Saved entries
----------------------------------------

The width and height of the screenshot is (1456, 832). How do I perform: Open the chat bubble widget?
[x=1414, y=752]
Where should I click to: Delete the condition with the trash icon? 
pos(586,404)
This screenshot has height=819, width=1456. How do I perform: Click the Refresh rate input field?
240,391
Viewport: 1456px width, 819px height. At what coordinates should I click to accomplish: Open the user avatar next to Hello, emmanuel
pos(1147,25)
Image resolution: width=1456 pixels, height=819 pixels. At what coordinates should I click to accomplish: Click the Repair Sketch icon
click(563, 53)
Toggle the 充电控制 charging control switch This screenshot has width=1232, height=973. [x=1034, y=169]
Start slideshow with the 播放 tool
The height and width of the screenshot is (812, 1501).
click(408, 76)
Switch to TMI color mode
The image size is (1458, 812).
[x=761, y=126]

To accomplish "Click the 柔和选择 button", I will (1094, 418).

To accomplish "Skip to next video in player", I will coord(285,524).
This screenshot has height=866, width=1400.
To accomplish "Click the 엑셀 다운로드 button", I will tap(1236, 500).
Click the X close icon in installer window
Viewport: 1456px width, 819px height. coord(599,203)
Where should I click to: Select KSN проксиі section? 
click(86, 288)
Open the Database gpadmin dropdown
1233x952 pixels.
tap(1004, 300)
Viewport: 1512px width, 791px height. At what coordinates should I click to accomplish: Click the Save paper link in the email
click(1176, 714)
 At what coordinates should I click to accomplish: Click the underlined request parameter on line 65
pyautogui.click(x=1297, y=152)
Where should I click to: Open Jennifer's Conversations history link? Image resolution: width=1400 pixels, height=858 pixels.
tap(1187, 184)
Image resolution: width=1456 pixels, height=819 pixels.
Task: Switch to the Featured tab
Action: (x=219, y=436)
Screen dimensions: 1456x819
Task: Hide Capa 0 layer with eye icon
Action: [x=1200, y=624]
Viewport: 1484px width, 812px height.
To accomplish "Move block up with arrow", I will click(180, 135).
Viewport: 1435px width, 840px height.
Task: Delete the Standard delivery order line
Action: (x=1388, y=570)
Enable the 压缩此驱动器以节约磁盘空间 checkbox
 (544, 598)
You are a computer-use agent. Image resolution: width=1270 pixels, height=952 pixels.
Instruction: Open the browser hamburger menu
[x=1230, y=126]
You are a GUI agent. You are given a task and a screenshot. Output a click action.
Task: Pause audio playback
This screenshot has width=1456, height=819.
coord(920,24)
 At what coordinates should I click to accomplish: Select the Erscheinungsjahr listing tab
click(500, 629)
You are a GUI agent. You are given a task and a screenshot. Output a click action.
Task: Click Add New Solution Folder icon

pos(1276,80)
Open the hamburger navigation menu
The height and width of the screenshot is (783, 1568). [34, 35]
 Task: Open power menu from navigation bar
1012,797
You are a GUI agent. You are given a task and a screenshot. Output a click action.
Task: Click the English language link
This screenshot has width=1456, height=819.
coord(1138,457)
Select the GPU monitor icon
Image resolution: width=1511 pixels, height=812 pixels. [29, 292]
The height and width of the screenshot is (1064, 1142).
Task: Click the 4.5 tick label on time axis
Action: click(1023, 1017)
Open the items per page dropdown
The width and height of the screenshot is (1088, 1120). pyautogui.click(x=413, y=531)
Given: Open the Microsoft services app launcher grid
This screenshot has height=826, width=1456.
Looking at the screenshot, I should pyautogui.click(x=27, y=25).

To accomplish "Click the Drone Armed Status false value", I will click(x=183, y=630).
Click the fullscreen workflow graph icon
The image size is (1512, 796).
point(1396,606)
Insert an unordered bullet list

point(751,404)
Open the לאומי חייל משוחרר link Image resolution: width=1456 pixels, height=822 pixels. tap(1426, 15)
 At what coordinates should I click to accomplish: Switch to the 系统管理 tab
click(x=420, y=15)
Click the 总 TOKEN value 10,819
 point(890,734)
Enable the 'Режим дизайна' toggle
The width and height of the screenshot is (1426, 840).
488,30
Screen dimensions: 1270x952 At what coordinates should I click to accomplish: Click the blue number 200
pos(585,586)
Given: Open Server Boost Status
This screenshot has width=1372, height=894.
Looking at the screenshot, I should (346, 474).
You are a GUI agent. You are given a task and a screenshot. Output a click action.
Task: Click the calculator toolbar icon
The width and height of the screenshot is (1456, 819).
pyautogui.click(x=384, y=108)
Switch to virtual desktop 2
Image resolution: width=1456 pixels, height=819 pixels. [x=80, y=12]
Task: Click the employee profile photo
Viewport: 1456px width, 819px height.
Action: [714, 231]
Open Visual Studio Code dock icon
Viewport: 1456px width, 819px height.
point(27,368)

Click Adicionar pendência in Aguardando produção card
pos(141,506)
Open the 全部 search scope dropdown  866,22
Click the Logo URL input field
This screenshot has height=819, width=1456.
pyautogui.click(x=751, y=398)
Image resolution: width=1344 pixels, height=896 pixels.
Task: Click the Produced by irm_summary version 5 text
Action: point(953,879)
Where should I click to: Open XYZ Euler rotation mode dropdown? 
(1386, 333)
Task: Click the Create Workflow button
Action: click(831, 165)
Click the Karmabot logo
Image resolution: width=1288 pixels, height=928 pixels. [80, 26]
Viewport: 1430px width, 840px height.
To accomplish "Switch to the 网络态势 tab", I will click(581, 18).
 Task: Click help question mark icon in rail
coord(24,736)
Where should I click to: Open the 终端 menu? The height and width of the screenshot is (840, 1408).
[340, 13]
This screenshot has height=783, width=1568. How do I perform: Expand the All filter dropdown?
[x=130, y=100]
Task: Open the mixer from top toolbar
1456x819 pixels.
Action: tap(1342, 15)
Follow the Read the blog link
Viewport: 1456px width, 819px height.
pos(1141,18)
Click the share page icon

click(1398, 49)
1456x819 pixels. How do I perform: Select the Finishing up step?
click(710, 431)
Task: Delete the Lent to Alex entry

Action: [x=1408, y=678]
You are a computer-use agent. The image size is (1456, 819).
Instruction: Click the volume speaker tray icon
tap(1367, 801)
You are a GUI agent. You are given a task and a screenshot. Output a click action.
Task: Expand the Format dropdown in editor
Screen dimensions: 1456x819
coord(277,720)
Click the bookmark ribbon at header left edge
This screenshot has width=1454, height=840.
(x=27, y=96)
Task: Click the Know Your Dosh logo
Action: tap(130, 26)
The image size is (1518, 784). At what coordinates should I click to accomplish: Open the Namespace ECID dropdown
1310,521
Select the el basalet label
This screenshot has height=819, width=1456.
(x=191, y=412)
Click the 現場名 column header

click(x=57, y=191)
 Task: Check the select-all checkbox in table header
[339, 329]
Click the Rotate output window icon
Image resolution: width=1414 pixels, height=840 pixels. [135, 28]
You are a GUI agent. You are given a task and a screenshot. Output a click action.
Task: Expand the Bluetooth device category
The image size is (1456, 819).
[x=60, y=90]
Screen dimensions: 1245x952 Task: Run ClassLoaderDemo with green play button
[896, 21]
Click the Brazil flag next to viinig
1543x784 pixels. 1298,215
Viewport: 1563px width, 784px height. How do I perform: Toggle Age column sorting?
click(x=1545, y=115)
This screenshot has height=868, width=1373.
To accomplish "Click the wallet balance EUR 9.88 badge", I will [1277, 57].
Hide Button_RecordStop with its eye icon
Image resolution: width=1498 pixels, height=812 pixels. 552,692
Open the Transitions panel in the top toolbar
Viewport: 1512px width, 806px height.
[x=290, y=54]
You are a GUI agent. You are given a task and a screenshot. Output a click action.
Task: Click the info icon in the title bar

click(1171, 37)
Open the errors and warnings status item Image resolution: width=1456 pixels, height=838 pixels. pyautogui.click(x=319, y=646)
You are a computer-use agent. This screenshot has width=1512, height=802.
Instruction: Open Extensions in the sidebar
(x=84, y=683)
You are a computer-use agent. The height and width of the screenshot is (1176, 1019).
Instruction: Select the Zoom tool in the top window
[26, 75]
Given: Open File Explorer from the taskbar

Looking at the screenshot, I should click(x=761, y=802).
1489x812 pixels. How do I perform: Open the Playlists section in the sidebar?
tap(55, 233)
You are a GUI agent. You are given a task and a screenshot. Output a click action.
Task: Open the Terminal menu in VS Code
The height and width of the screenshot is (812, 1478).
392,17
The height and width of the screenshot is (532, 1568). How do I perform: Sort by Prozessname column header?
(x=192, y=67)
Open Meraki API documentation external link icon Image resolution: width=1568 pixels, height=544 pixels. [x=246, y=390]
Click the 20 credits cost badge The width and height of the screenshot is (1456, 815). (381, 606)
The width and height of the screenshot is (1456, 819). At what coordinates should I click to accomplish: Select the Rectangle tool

----------------------------------------

- _The problem_
Every line of the records containing the word "computer" must appear in the answer.

- _Response to the exercise_
You are a computer-use agent. Image resolution: width=1270 pixels, height=952 pixels.
You are a computer-use agent. The image size is (1456, 819).
You are a computer-use agent. This screenshot has width=1512, height=802.
You are a computer-use agent. The height and width of the screenshot is (1176, 1019).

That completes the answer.